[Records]
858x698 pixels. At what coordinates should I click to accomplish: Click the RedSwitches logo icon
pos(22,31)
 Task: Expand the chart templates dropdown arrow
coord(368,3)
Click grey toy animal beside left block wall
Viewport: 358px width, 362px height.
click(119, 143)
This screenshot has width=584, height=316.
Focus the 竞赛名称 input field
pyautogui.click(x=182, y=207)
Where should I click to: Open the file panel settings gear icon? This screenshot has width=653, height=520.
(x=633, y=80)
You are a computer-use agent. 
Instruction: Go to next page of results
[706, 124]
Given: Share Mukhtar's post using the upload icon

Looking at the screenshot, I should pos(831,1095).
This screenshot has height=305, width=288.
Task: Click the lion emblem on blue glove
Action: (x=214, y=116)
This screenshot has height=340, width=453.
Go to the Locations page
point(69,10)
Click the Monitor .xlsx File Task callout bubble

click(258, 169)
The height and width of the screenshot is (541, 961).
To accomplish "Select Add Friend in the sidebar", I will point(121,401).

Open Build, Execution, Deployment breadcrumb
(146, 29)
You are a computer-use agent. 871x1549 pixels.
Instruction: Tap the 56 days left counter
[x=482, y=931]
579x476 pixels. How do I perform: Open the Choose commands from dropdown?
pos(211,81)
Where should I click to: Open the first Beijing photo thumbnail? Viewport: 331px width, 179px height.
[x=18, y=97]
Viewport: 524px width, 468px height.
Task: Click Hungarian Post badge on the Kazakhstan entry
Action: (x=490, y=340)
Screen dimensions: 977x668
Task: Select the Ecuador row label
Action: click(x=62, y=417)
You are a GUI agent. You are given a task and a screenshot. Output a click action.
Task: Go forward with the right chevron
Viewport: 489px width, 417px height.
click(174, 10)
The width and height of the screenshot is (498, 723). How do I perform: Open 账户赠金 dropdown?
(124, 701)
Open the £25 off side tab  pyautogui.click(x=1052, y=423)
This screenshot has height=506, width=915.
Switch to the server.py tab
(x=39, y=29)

• Given instruction:
Reproduce the stretch of the listing from the line containing "This screenshot has width=584, height=316." through the line containing "click(258, 169)" as a numbered list, omitting blank lines.

• Correct result:
1. This screenshot has width=584, height=316.
2. Focus the 竞赛名称 input field
3. pyautogui.click(x=182, y=207)
4. Where should I click to: Open the file panel settings gear icon? This screenshot has width=653, height=520.
5. (x=633, y=80)
6. You are a computer-use agent. 
7. Instruction: Go to next page of results
8. [706, 124]
9. Given: Share Mukhtar's post using the upload icon
10. Looking at the screenshot, I should pos(831,1095).
11. This screenshot has height=305, width=288.
12. Task: Click the lion emblem on blue glove
13. Action: (x=214, y=116)
14. This screenshot has height=340, width=453.
15. Go to the Locations page
16. point(69,10)
17. Click the Monitor .xlsx File Task callout bubble
18. click(258, 169)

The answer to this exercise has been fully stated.